Thank you for the wonderful insight, I am planning to start deliveries in India ( where the weather is mostly extreme ). Could you be kind enough to post a photo of the packaging- how it looks and where the dry ice fits. It will really be of great help. Thank you so much
I would be happy to, except I don't ship chocolate any more and I don't have the supplies to build up a box. I should be able to do something in the next couple of weeks as I am getting a roll of insulation that I can use.
That will be great Clay! I can wait - my email id is firstname.lastname@example.org. Or you could just post it here so that everyone can benefit.
Can you please clear this
and the product being shipped was wrapped in plastic bags to protect it from condensation.
Clear == clarify?
When I was working with the US distributor for Cluizel, everything was kept in a cold storage facility at about 34F (1C). The packing was done in the same room the chocolate was stored in. Once the box was taped and foam peanuts were poured in, the chocolate to be shipped was wrapped in one or more plastic bags before being put into the boxes. Gel packs (if needed) were added to the box and the empty space was filled with more peanuts.
The plastic bags prevented any condensation that formed from wetting the boxes the chocolate was in.
Clay asked that I repost this from his LinkedIn group.

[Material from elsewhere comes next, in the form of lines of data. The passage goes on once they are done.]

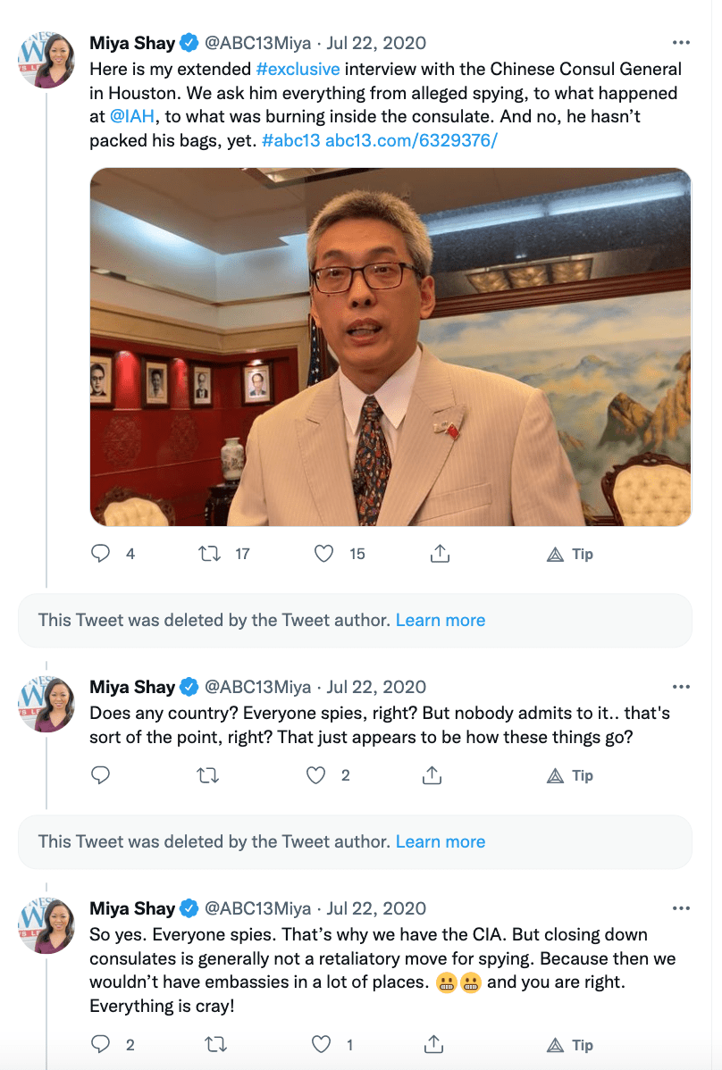Retweet the extended exclusive interview tweet
The width and height of the screenshot is (722, 1070).
(209, 554)
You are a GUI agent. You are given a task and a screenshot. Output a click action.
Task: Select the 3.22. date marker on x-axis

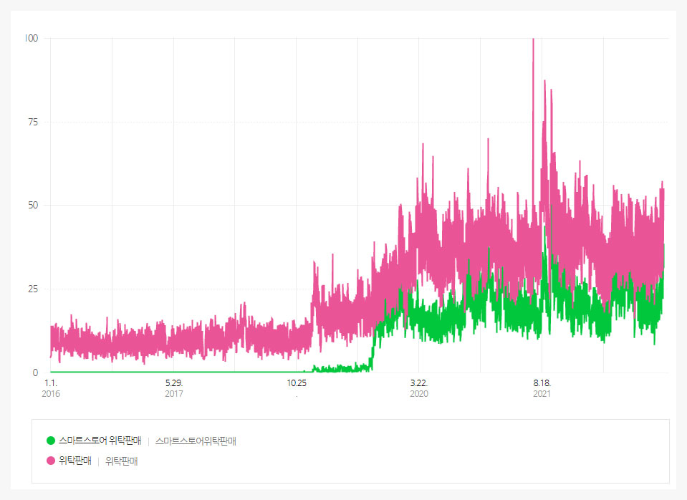419,383
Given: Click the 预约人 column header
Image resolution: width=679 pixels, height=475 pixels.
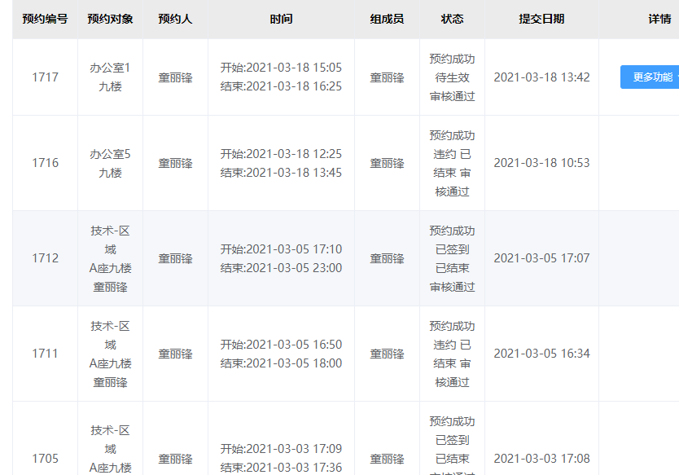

My father is a retired a doctor and he gave me this idea, save money by asking the hospitals or pharmacies for their cold packs.
Pharmaceuticals are nearly all shipped cold, makes sense. What doesn't is that I have yet to find a pharma or hospital that has a good disposal practice. These centers will get in a crate of products, packed with 8-12oz cold packs--the same ones you buy, but they just trash them when done.
I asked one specialist if he would mind keeping a box of mine in his back office and when they got in shipments to just throw the icepacks in my box. They have no problem with this and now probably have enough ice for the next two years. I supply the office with some goodies as thanks and send the Dr. a few goodies for the family and everyone is very supportive.
So if you're looking for a very cheap way to get your hands on a lot of ice, strike up a conversation with your pharmacist or a Dr. you see regularly and I'll bet you'll have a mountain of ice packs you can have access too. Not to mention it feels like we're recycling a bit further instead of just adding more to the landfill.
i have been told of plastic bottle filled only half way with water/salt solution and then frozen.
inside the box with the chocolate insulated to prevent condensation..
Does anyone know if it works? could be an alternative to gel pack?
Uline also carries the insulated bags. I've started getting the rolls though and making my own to fit the right size. It's much less expensive that way. You can also find mini cold gel packs. They stay cold longer than the ice and condensate much less. If you're able to spend a little extra, you can find ice packs that don't condensate at all (same ones used for pharmaceuticals). Once when I sent lots of product to a very hot place, I made a styrofoam "box" from styrofoam sheets at Home Depot. It worked really really well with the ice packs.
I am starting some early planning for the Summer 2012, and this writeup was a big help.
We have been using a insulated pack system from RNC Industries. They make a biodegradable two piece pad set and have many standard sizes including pads for the USPS Priority Mail Medium and Large Flat Rate boxes.